Stored data

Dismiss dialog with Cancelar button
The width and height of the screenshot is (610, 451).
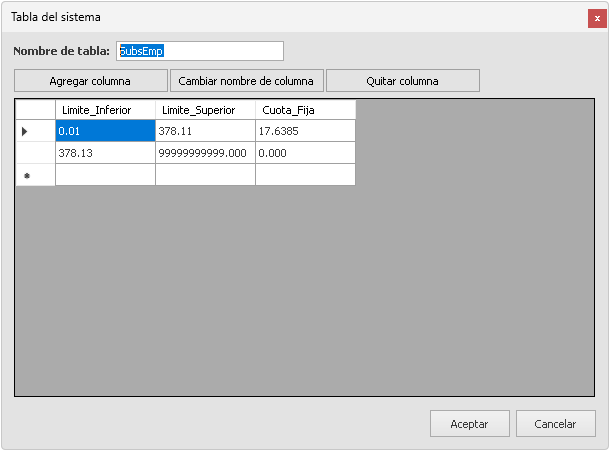[x=555, y=424]
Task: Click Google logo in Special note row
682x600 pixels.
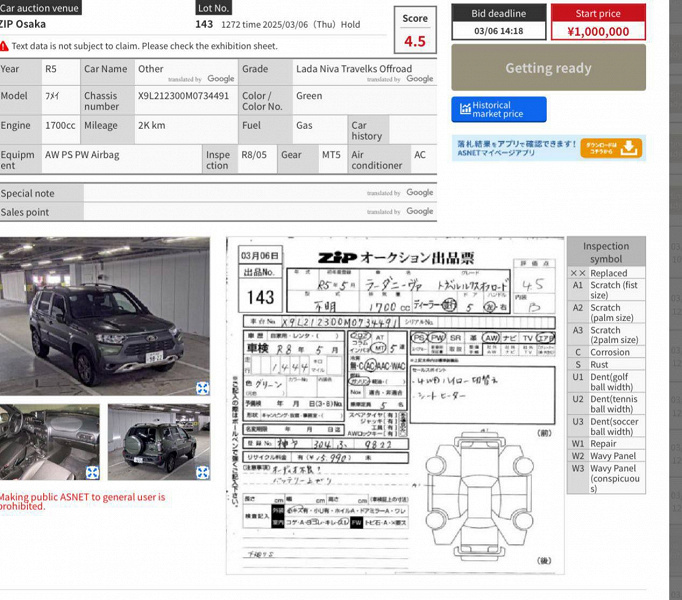Action: tap(420, 192)
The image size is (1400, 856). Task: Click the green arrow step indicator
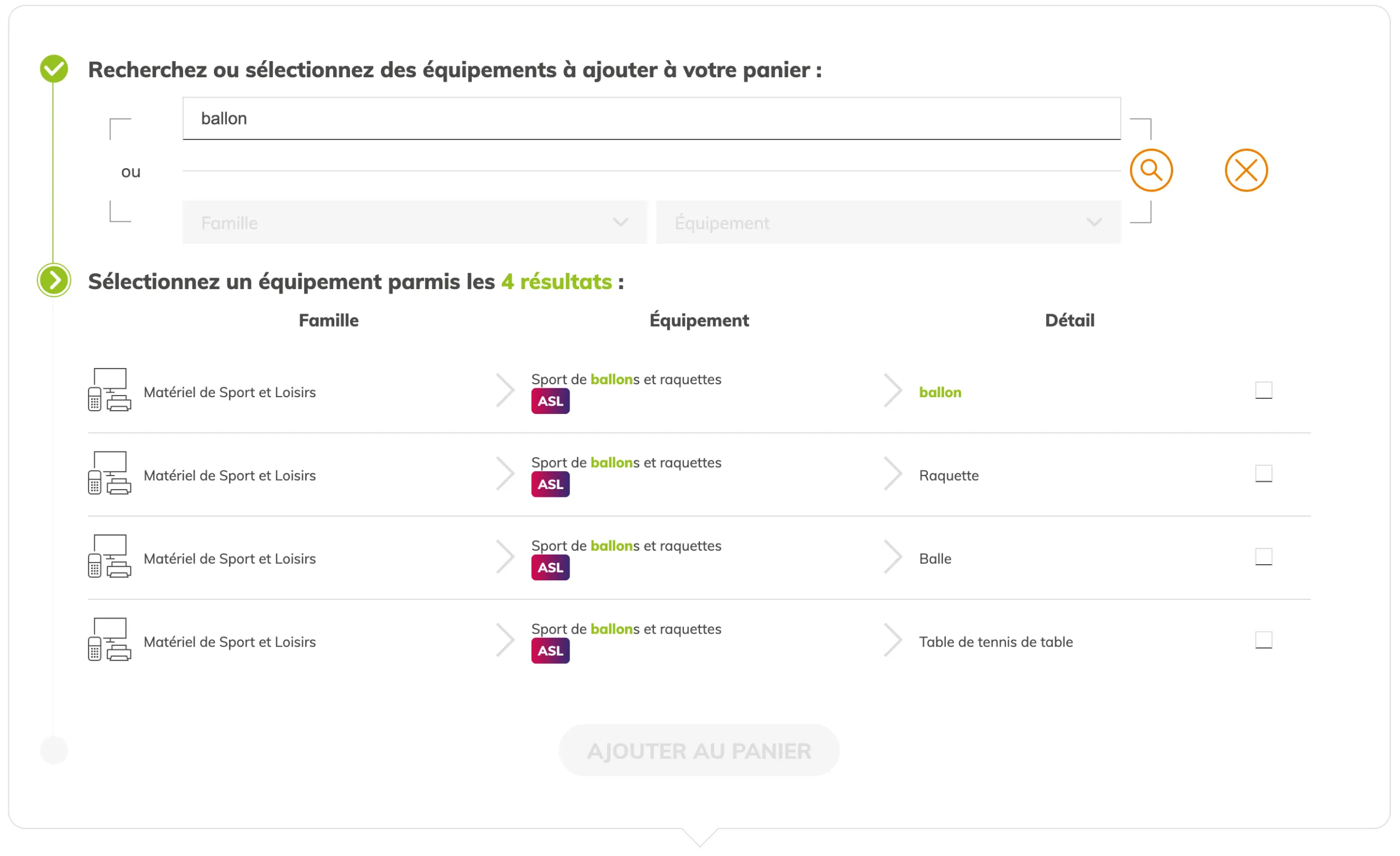(x=54, y=280)
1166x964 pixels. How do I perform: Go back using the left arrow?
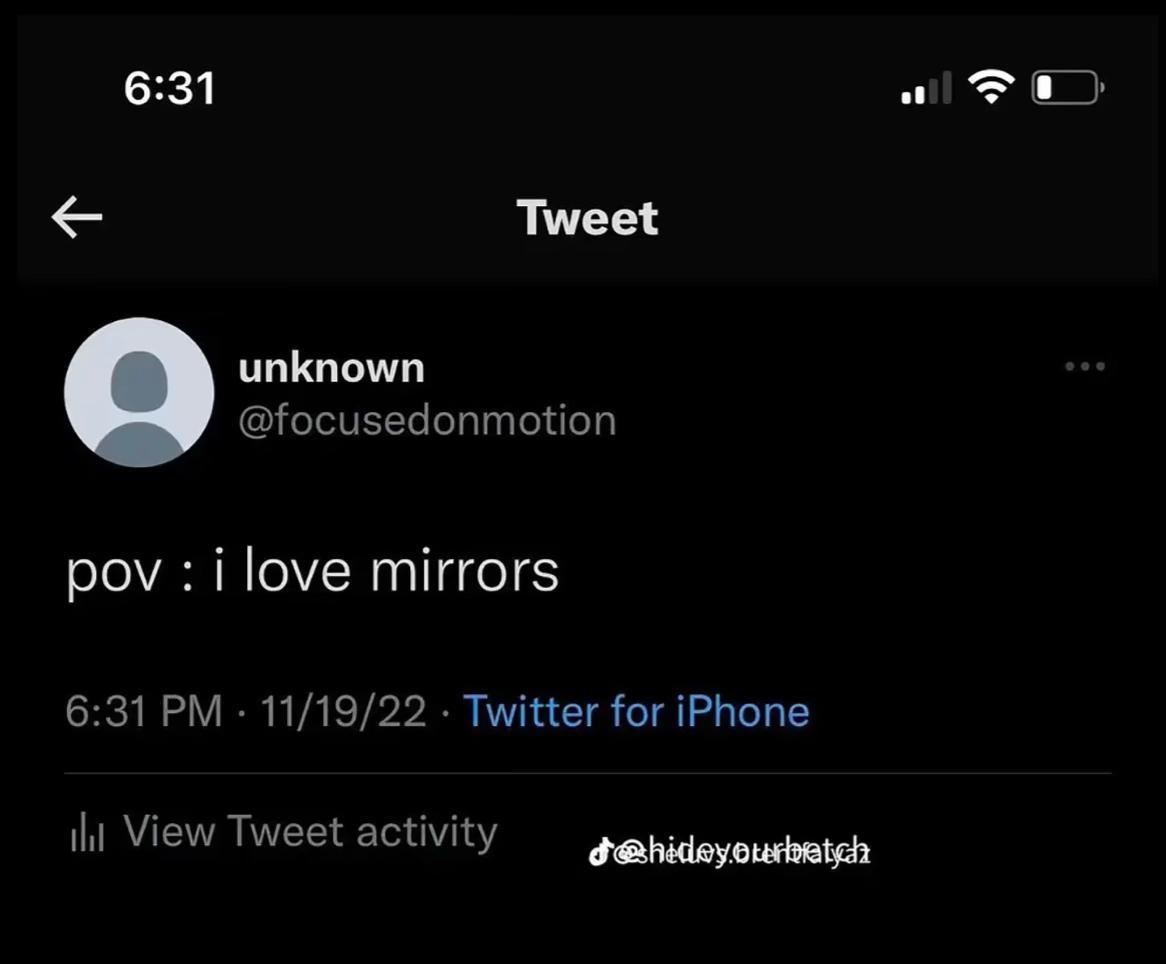pyautogui.click(x=77, y=216)
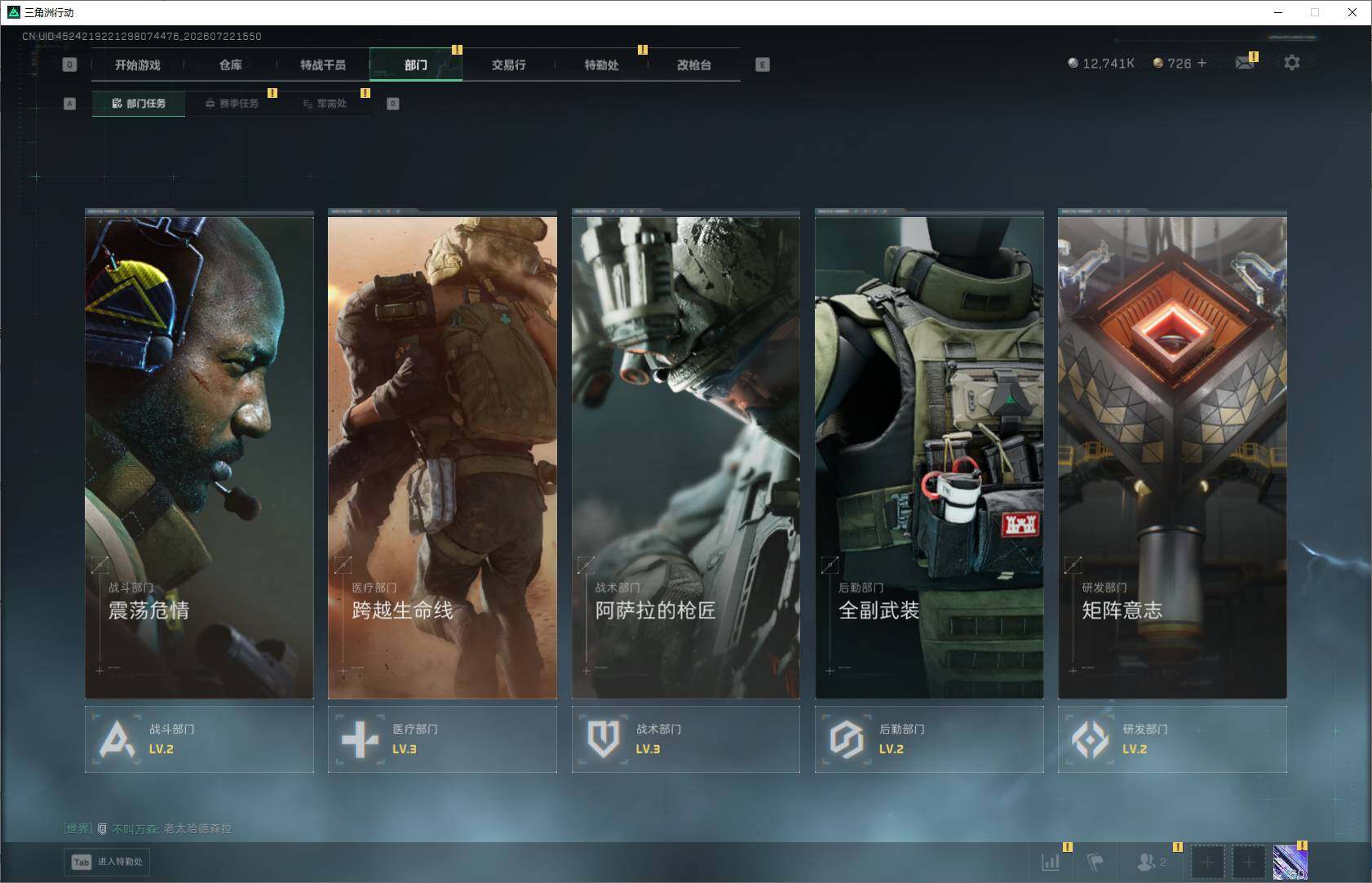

**Work to be completed:** What you return must match the data above exactly, with no images included.

**Written solution:**
Dismiss dialog with Cancelar button
The width and height of the screenshot is (610, 451).
[x=555, y=424]
Task: Click Google logo in Special note row
682x600 pixels.
Action: tap(420, 192)
The image size is (1400, 856). Task: Click the green arrow step indicator
(x=54, y=280)
1166x964 pixels. How do I perform: Go back using the left arrow?
pyautogui.click(x=77, y=216)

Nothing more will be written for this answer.